MILAN: Italians waited with bated breath yesterday for talks between Prime Minister Mario Monti and Fiat boss Sergio Marchionne on the future of a troubled auto giant that once symbolised Italy’s boom.
Marchionne has repeatedly warned he may be forced to shut down one of Fiat’s five massive Italian plants, which are all producing way below capacity because of a slump in European car sales that has hit Italy particularly hard.
The subject is an emotive one in Italy — where Fiat is the biggest employer in the private sector and the company’s 113-year history is closely bound up with the ups and downs of the Italian economy and the trade union movement.

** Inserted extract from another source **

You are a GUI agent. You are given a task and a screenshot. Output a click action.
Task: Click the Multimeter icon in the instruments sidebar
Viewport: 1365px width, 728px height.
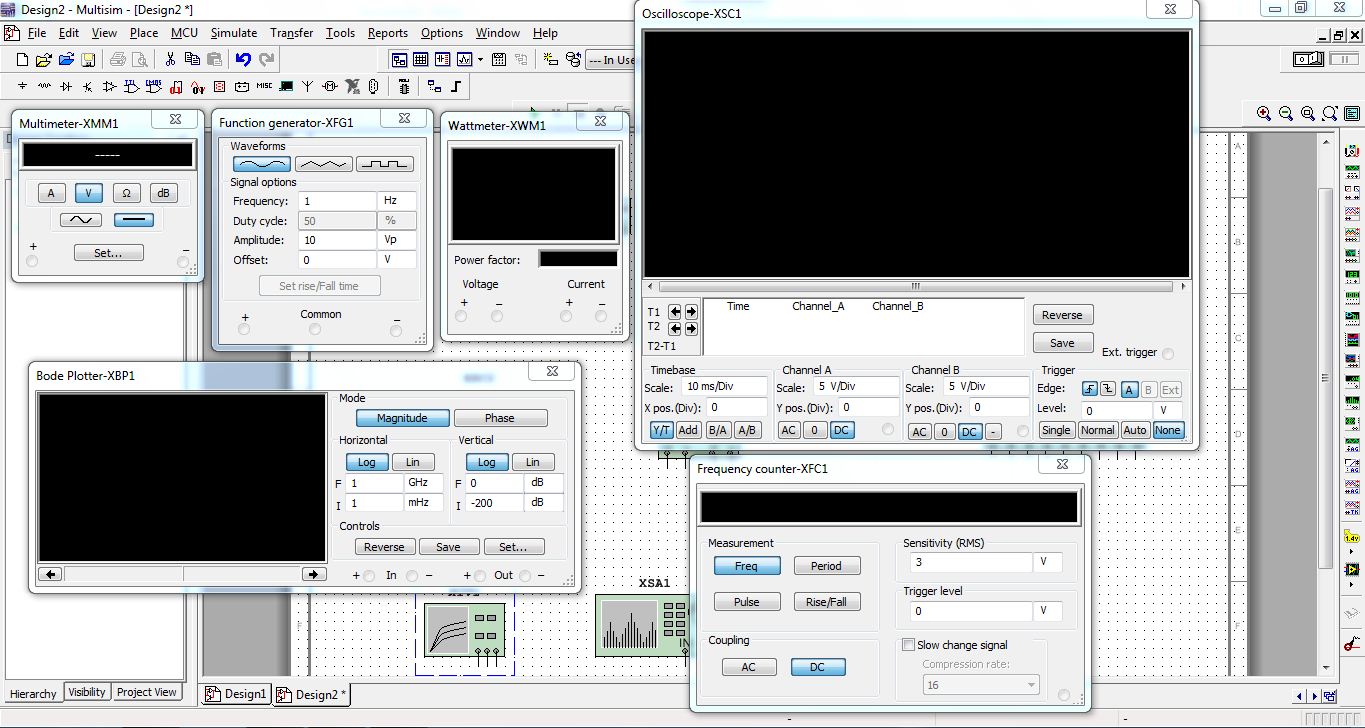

Marchionne laid out his cards on Friday, saying he hoped the Italian government had taken note that Fiat’s recent successes in Brazil had been helped by “financing and tax breaks” given to auto sector investors there.
Fiat’s Brazilian plant in Pernambuco, he said, had received “up to 85 percent financing on a total investment of $3bn”. “We know very well that, considering the current European rules, similar financing conditions are impossible within the European Union,” he added.
A report in La Repubblica daily said Fiat could unveil a programme of early retirements and reduced hours and a plan to allow production at its Italian plants by other auto companies to stave off outright factory closures.
The most recent controversy over Fiat was unleashed when the company last week said it was dropping a strategic plan it had announced in 2010 to invest ¤20bn and produce 1.4 million cars in Italy by 2014. Fiat said it could no longer meet the targets because the economic crisis has brought car sales in Italy back down to their level 40 years ago.